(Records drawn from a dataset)
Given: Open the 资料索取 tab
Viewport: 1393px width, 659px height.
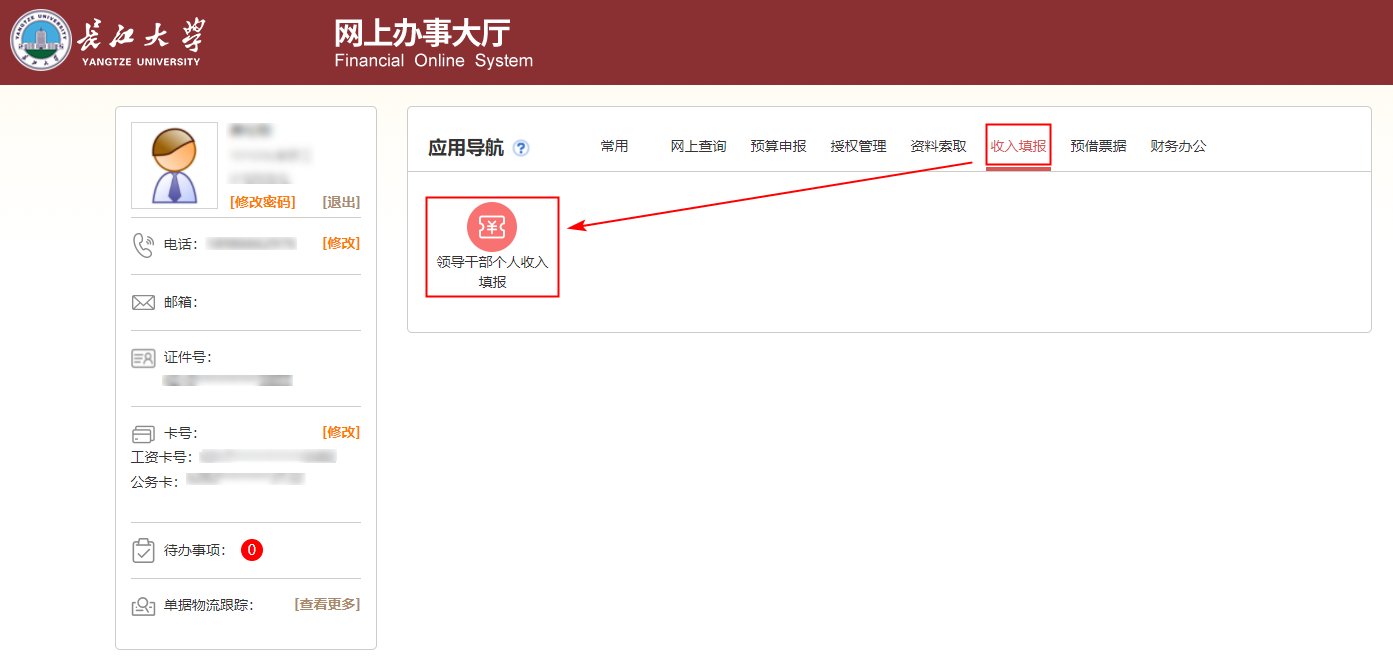Looking at the screenshot, I should [x=938, y=146].
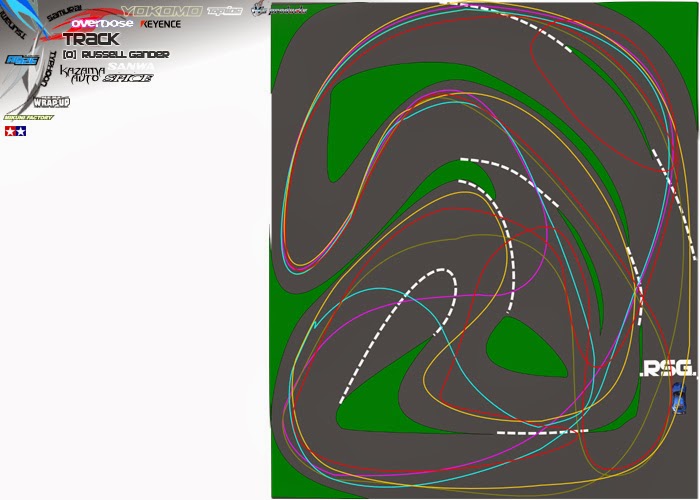Select the Kazama Auto logo
This screenshot has width=700, height=500.
pos(82,75)
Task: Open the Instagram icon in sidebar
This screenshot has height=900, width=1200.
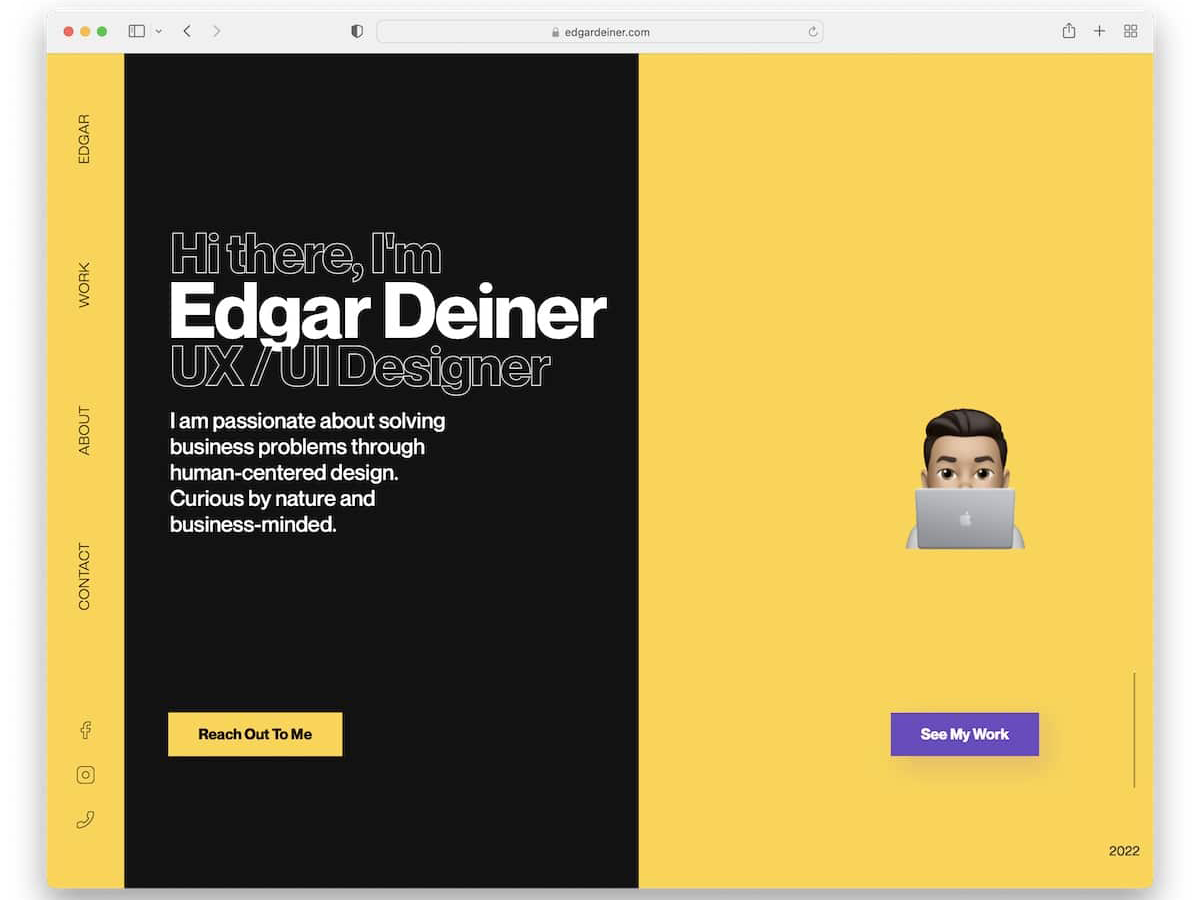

### WORK REQUIRED:
Copy all lines above where "Open" is present.

### SOLUTION FOR THIS PROBLEM:
Given: Open the 资料索取 tab
Task: Open the Instagram icon in sidebar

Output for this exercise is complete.